(Collected data)
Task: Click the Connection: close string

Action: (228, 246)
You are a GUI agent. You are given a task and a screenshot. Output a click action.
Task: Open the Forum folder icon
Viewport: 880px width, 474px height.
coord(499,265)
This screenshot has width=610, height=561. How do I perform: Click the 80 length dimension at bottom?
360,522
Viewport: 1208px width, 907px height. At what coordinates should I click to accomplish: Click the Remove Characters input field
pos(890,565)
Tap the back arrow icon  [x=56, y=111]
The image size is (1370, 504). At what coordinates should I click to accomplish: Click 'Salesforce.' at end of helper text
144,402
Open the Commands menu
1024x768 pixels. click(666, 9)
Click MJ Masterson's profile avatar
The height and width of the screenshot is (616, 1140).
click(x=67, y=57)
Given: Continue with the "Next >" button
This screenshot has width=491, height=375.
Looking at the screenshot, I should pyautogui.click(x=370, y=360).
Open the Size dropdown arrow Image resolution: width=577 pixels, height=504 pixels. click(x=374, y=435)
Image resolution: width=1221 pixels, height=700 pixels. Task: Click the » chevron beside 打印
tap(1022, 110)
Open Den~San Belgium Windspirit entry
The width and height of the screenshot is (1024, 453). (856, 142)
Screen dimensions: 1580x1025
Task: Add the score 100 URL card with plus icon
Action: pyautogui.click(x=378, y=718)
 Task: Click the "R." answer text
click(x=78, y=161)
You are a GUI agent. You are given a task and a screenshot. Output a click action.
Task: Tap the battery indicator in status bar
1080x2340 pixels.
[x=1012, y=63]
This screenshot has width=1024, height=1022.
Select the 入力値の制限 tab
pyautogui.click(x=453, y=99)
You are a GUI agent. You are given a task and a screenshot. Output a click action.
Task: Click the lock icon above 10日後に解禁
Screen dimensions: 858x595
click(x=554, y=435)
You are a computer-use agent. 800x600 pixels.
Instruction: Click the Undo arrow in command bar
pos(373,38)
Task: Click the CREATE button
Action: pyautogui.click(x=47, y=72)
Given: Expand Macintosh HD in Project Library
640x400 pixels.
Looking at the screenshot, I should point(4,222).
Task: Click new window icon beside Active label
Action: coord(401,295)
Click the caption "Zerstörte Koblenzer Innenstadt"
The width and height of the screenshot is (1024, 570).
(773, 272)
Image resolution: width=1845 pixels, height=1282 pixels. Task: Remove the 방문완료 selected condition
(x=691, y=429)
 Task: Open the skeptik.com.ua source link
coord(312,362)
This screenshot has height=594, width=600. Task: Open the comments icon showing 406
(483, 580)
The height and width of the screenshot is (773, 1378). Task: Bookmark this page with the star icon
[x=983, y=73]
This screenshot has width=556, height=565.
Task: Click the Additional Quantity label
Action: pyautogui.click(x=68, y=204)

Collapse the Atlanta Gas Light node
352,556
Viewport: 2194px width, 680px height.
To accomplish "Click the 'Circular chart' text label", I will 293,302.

__Task directions__. All entries must be repeated verbatim.

__Answer for this exercise__.
Task: Click the Connection: close string

Action: (228, 246)
You are a GUI agent. You are given a task and a screenshot. Output a click action.
Task: Open the Forum folder icon
Viewport: 880px width, 474px height.
coord(499,265)
This screenshot has width=610, height=561. How do I perform: Click the 80 length dimension at bottom?
360,522
Viewport: 1208px width, 907px height. At what coordinates should I click to accomplish: Click the Remove Characters input field
pos(890,565)
Tap the back arrow icon  [x=56, y=111]
The image size is (1370, 504). At what coordinates should I click to accomplish: Click 'Salesforce.' at end of helper text
144,402
Open the Commands menu
1024x768 pixels. click(666, 9)
Click MJ Masterson's profile avatar
The height and width of the screenshot is (616, 1140).
click(x=67, y=57)
Given: Continue with the "Next >" button
This screenshot has width=491, height=375.
Looking at the screenshot, I should pyautogui.click(x=370, y=360).
Open the Size dropdown arrow Image resolution: width=577 pixels, height=504 pixels. click(x=374, y=435)
Image resolution: width=1221 pixels, height=700 pixels. Task: Click the » chevron beside 打印
tap(1022, 110)
Open Den~San Belgium Windspirit entry
The width and height of the screenshot is (1024, 453). (856, 142)
Screen dimensions: 1580x1025
Task: Add the score 100 URL card with plus icon
Action: pyautogui.click(x=378, y=718)
 Task: Click the "R." answer text
click(x=78, y=161)
You are a GUI agent. You are given a task and a screenshot. Output a click action.
Task: Tap the battery indicator in status bar
1080x2340 pixels.
[x=1012, y=63]
This screenshot has width=1024, height=1022.
Select the 入力値の制限 tab
pyautogui.click(x=453, y=99)
You are a GUI agent. You are given a task and a screenshot. Output a click action.
Task: Click the lock icon above 10日後に解禁
Screen dimensions: 858x595
click(x=554, y=435)
You are a computer-use agent. 800x600 pixels.
Instruction: Click the Undo arrow in command bar
pos(373,38)
Task: Click the CREATE button
Action: pyautogui.click(x=47, y=72)
Given: Expand Macintosh HD in Project Library
640x400 pixels.
Looking at the screenshot, I should point(4,222).
Task: Click new window icon beside Active label
Action: coord(401,295)
Click the caption "Zerstörte Koblenzer Innenstadt"
The width and height of the screenshot is (1024, 570).
(773, 272)
Image resolution: width=1845 pixels, height=1282 pixels. Task: Remove the 방문완료 selected condition
(x=691, y=429)
 Task: Open the skeptik.com.ua source link
coord(312,362)
This screenshot has height=594, width=600. Task: Open the comments icon showing 406
(483, 580)
The height and width of the screenshot is (773, 1378). Task: Bookmark this page with the star icon
[x=983, y=73]
This screenshot has width=556, height=565.
Task: Click the Additional Quantity label
Action: pyautogui.click(x=68, y=204)

Collapse the Atlanta Gas Light node
352,556
Viewport: 2194px width, 680px height.
To accomplish "Click the 'Circular chart' text label", I will 293,302.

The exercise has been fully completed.